EXERCISE INPUT
■ ■ ■ ■

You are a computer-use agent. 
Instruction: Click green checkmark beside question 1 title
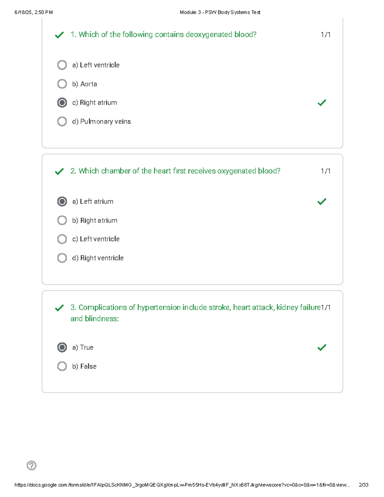(59, 35)
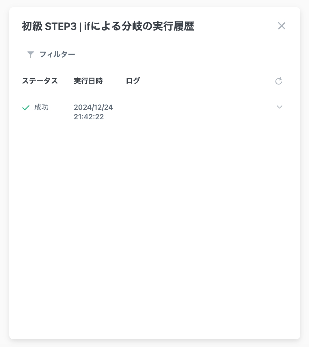Click the divider line under the success row
The height and width of the screenshot is (347, 309).
pos(155,130)
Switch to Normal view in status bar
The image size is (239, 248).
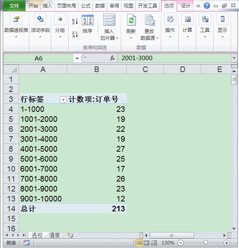point(139,242)
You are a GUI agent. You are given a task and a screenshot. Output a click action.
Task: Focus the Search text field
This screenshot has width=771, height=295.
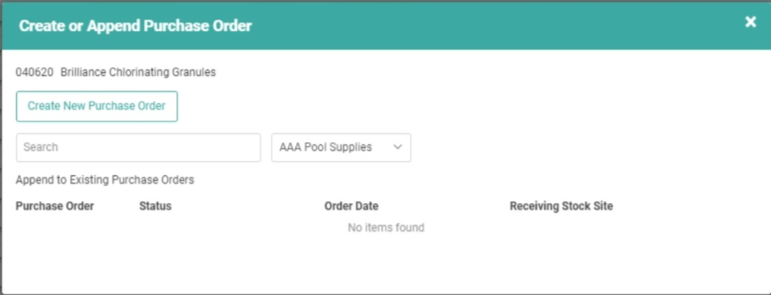[x=138, y=147]
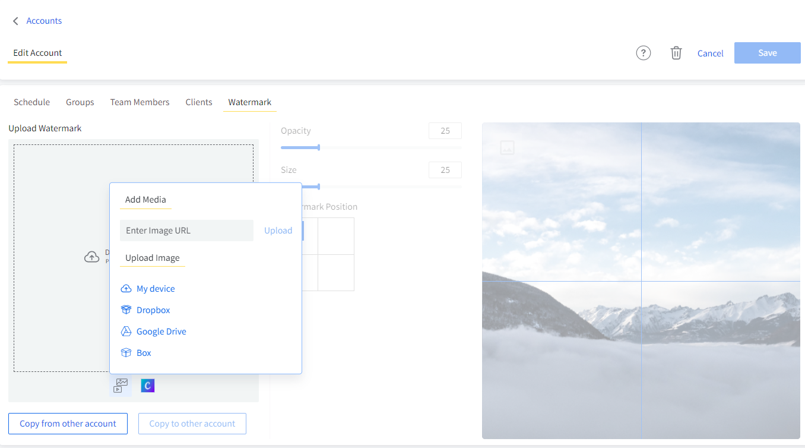Open the media library icon below upload area
805x448 pixels.
[121, 386]
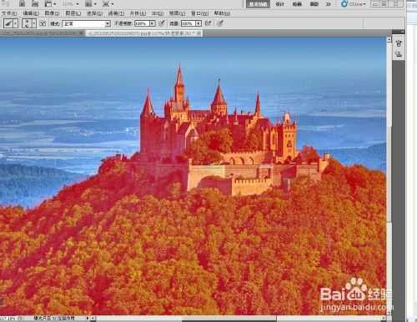Open the Mini Bridge icon in top bar
The width and height of the screenshot is (417, 322).
click(35, 3)
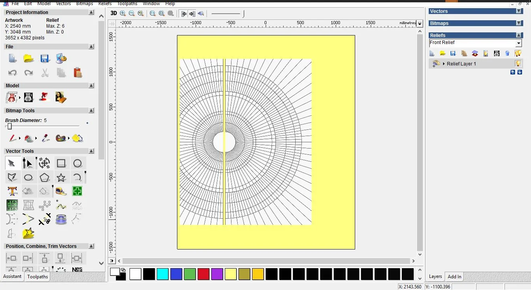Screen dimensions: 531x290
Task: Click the delete relief layer bucket icon
Action: pyautogui.click(x=507, y=53)
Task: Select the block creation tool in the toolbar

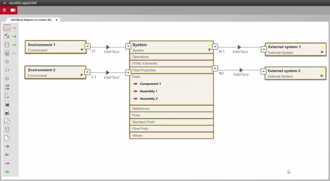Action: (7, 45)
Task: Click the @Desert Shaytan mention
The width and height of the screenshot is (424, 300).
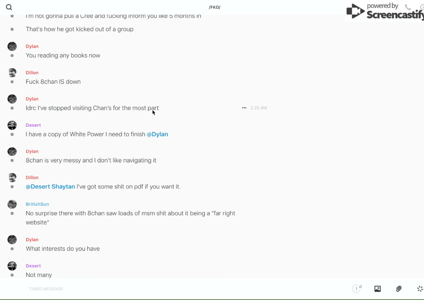Action: 51,186
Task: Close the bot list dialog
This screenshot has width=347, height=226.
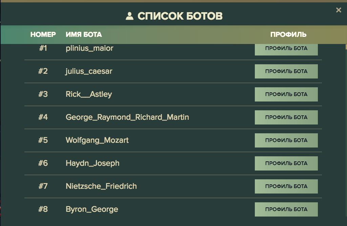Action: [339, 10]
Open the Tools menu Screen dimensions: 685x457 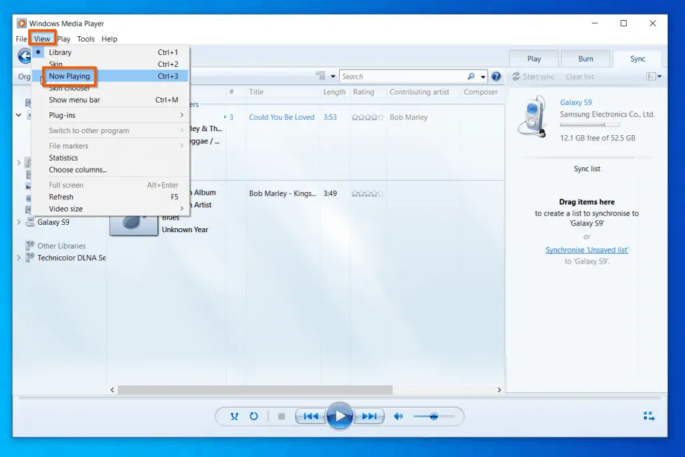[86, 39]
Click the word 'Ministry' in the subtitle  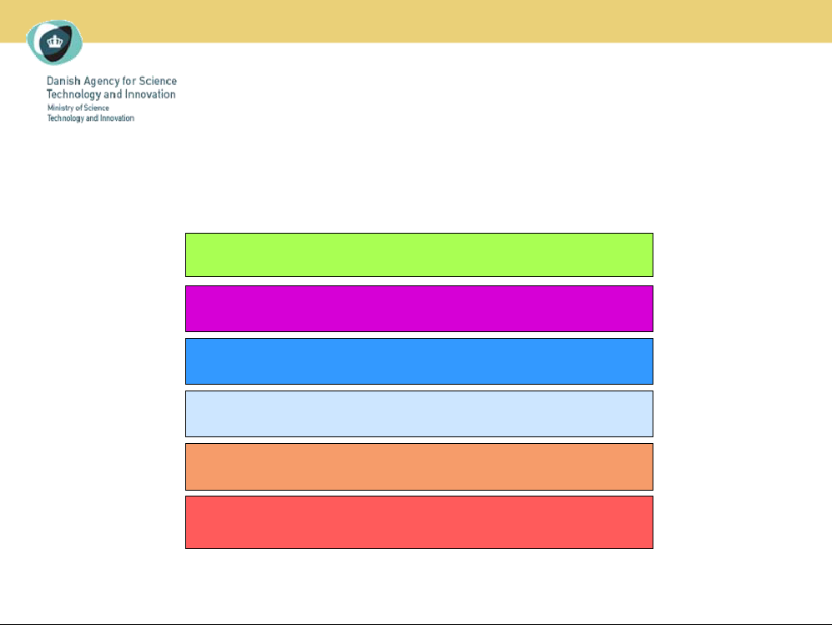60,108
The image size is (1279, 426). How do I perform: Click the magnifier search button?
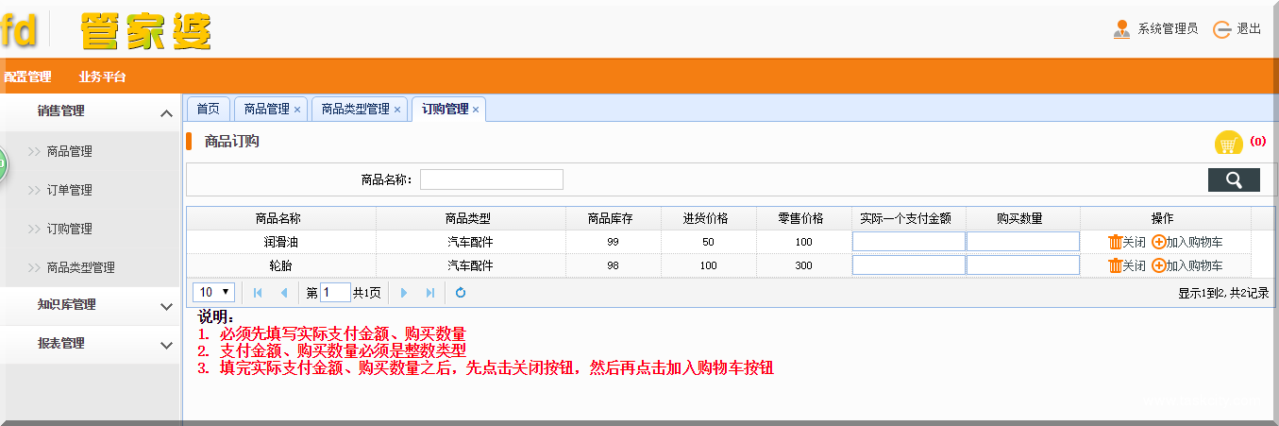click(1233, 180)
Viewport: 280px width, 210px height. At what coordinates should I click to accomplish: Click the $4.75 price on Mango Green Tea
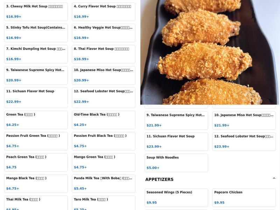pos(80,167)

■ ■ ■ ■

ASSIGNMENT
Using the entries above, copy out all lines that contain the string "agent".

SOLUTION
You are a computer-use agent. 
You are a GUI agent. You are given a task and a screenshot. Output a click action.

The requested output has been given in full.